The original Free Store was deemed unsafe and has been dismantled. Materials in good condition will be recycled from the old store, said recycling depot manager Stani Veselinovic.

The new store will open early in the new year.

The Free Store is run by volunteers eager to help other residents and keep their areas as green as possible.

Passing unwanted items along to others is part of their community ethos. It also makes economic sense because everything someone doesn’t want has to be shipped off island.

“It is a culturally important thing to Hornby Island,” said Janet LeBlancq, administrator of the Hornby Island Residents and Ratepayers Association, which operates the store under a contract with the regional district. An association committee oversees the volunteer operation.

Anything that can be reused cycles through the store. Kitchen items, kayaks, boats, books, candle holders and clothing are among items donated and eventually adopted into new homes.

“Many of our citizens get all their clothing from the Free Store,” said LeBlancq, who used to manage the recycling depot.

“We just don’t throw stuff out. Things go to the Free Store.”

Hornby Island has a population of about 1,000.

“We really, really do not waste. The Free Store is the banner of our whole waste diversion,” LeBlancq said.

The recycling depot’s website states the island reuses more than 70 per cent of material in its waste stream.

Like many Hornby residents, Greg Titcomb is at the Free Store weekly. It’s where everyone takes their waste and donations.

Michelle Easterly, owner of the Handmade Harmony Hide-Away on Hornby, spent part of a visit in 1978 building the original roof on the Free Store.

When Easterly moved to the island in 1985, the Free Store was an essential part of stocking her home and outfitting her family.

“It was where we lived from — all my kid’s clothes — and you’d get whatever you needed. You’d go there and say, ‘This is what I need’ and there it would be.”

In recent times, Easterly has picked up warm clothing, bathing suits and other items her guests might need.

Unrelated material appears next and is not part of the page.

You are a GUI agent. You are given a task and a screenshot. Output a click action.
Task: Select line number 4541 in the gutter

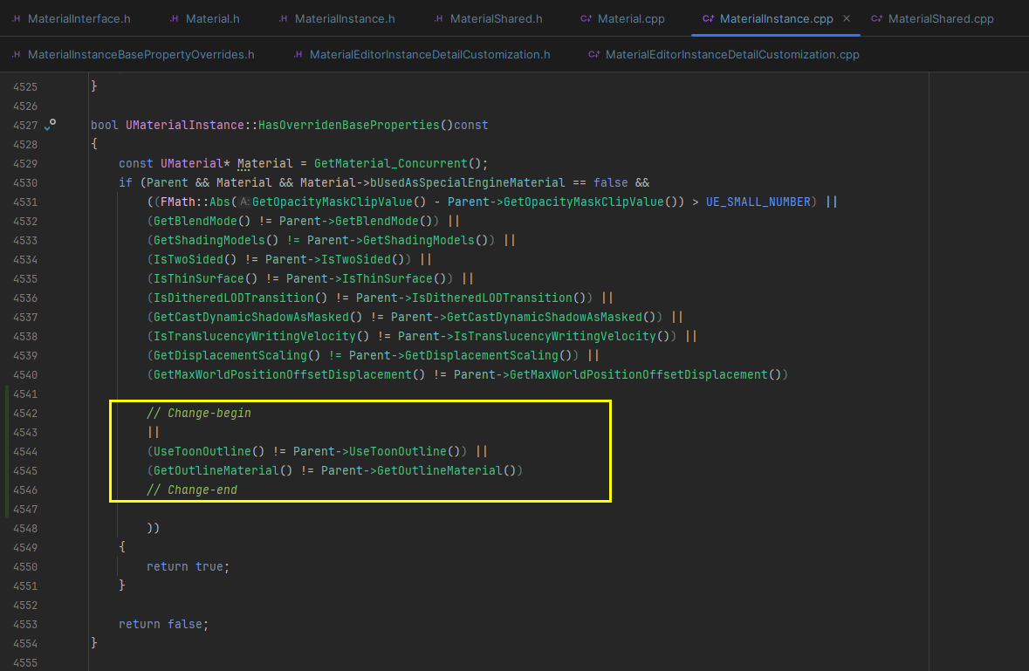pos(27,394)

“We all go to the Free Store for one reason or another. We either get things or drop things off,” she said.

It’s a major hub and reflects the commitment of residents to recycling.

“Maybe more people will understand about repurposing. Maybe we will save the planet after all,” Easterly said.

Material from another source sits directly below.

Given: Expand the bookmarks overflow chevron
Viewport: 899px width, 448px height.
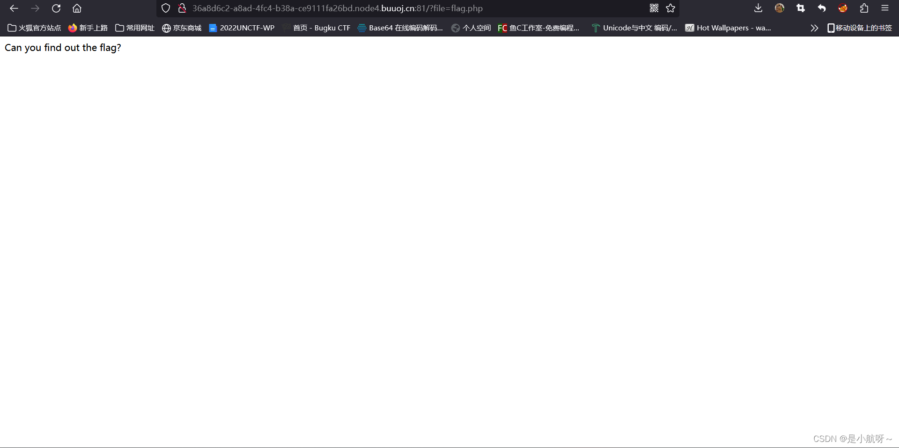Looking at the screenshot, I should pyautogui.click(x=814, y=28).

Hornby’s Free Store is among several operations on and around Vancouver Island offering free or low-cost items under various operating models, typically located at recycling depots. Along with free stores, there are also periodic auctions of items to raise money to support recycling.

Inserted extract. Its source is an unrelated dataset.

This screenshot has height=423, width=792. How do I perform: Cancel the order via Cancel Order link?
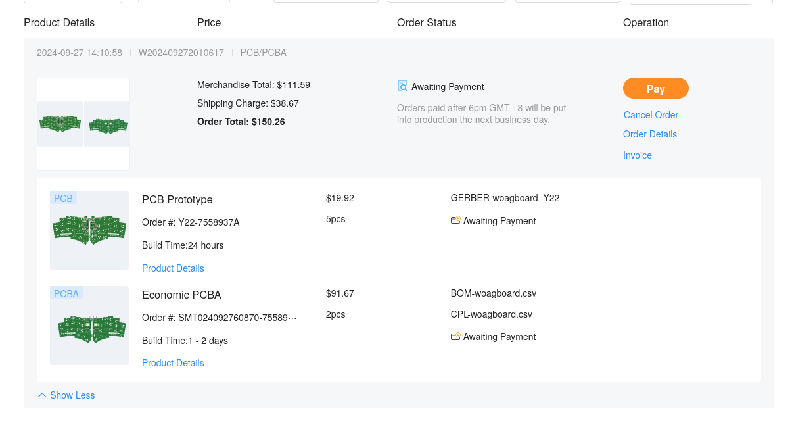(x=651, y=115)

At Saltspring Island’s recycling depot, many materials are re-used. A book and magazine exchange, which includes records, tapes and CDs, is run by volunteers. The Gabriola Island Recycling Organization accepts donated items to resell at low prices, with revenue going to supporting local recycling projects.

Pender Island’s ReDirectory operates on the idea of “give what you can, take what you need.” Donations of household electronics, small appliances, dishes, knickknacks, tools are among the items that come in.

“We encourage people to donate money for the items that they take, but only if they can. If everyone donates when they can, we help those islanders who need something they just can’t pay for. It’s a win-win,” its website states.

On Saturna Island, the recycling centre’s website promotes its free store stating, “Don’t throw away good items. Give them a new home through the Free Store! Free Store items are available to anyone who needs them.”